A Superior Storage Fabric Has Arrived
The first new block storage networking protocol in years will soon change the way we build datacenters.
I’ve had the pleasure of meeting Rob Ober, and when you do so, you quickly realize that this guy gets it and understands where datacenter architectures are headed. Rob has moved on now, but last year he was at SanDisk and wrote a great blog. I’d encourage everyone to read through it, but my favorite part is this:
In some ways, 2016 is the calm before the storm, in anticipation of 2017 and the biggest architectural changes in 20 or 30 years. That’s when we’ll see Rack Scale Architectures, disaggregation, in-rack fabrics, pooled storage, and huge NV main memory deployments all lumped together.
That’s a lot of stuff to consider, so let’s focus on the very related concepts of Rack Scale Architectures and compute/storage disaggregation. Why? Because since Rob wrote that well over a year ago, the market has come to the realization that disaggregation is exactly what is needed for datacenter growth to continue to scale at the current rate.
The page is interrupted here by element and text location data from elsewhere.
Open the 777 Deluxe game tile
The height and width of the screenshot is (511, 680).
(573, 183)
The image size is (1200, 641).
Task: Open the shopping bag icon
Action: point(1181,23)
Disaggregation. It may be a new word for some, but it simply means that you stop putting storage (HDDs, SSDs) in the server chassis and instead put them all into a separate, shareable pool. Sound familiar? That’s because the datacenter industry did just that back in the 90s, when we invented the Storage Area Network, created Fibre Channel, and put storage in separate, shareable pools. It was a good idea then, and it’s an even better idea now.
Why? Because of several factors, but here are the big two: 1) Storage is shifting from HDDs to solid state, and we need to better utilize this new class of storage, as it’s more expensive than rotating media. 2) Storage is exploding. I won’t justify that here, as it’s been justified hundreds of times elsewhere… but the bottom line is that in order to continue to scale, datacenters need to find ways to do so more efficiently.
Flash back to IDF14, when Intel did a demo of a disaggregated configuration, showing that a remote SSD (i.e. not in the server chassis, but across a fabric) can be accessed with nearly identical performance of a local SSD. This was the nucleation point for what would become a new standard, NVMe over Fabrics (NVMe-oF). The NVMexpress organization drove the development of the first new block storage network standard in 30 years, and published that specification in June of this year. This standard is intended to enable disaggregation, and one of the remarkable aspects to this standard is that there’s no competing standard that’s attempting to do the same thing – there is virtually unanimous consent that this is the way to accomplish this.
So it seems that it’s now just a matter of when, not if, disaggregation will happen. Why? It’s not because there’s a new shiny object to build and deploy, no; it’s because there is an obvious “killer app” for disaggregation enabled by the NVMe-oF standard, and it’s this: Storage utilization. Numerous scale-out vendors have already concluded that storage utilization in today’s current “shared nothing” model ranges from as low as 5% to as high as about 50%, depending upon configuration and workload. That’s horrendous. Buy a bunch of expensive SSDs and then use less than half their value?
Thus, the answer to “why should I rearchitect my datacenter” is the same answer that drives any successful disruptive new technology: Money. Imagine not having to buy nearly half of the storage you had budgeted for that new building-scale datacenter you have planned. Appealing? Yes. And that’s why every 3rd platform vendor we’ve talked with is looking at disaggregation and pulling a game plan together. They realize that when storage utilization goes up by 40%, they can buy 40% fewer SSDs. That’s it in a nutshell.
NVMe-oF demos are happening now, and production systems will be available early next year. It’s not a matter of “if”, just a matter of “when”, and Rob Ober called it back in 2015: The “when” is just around the corner.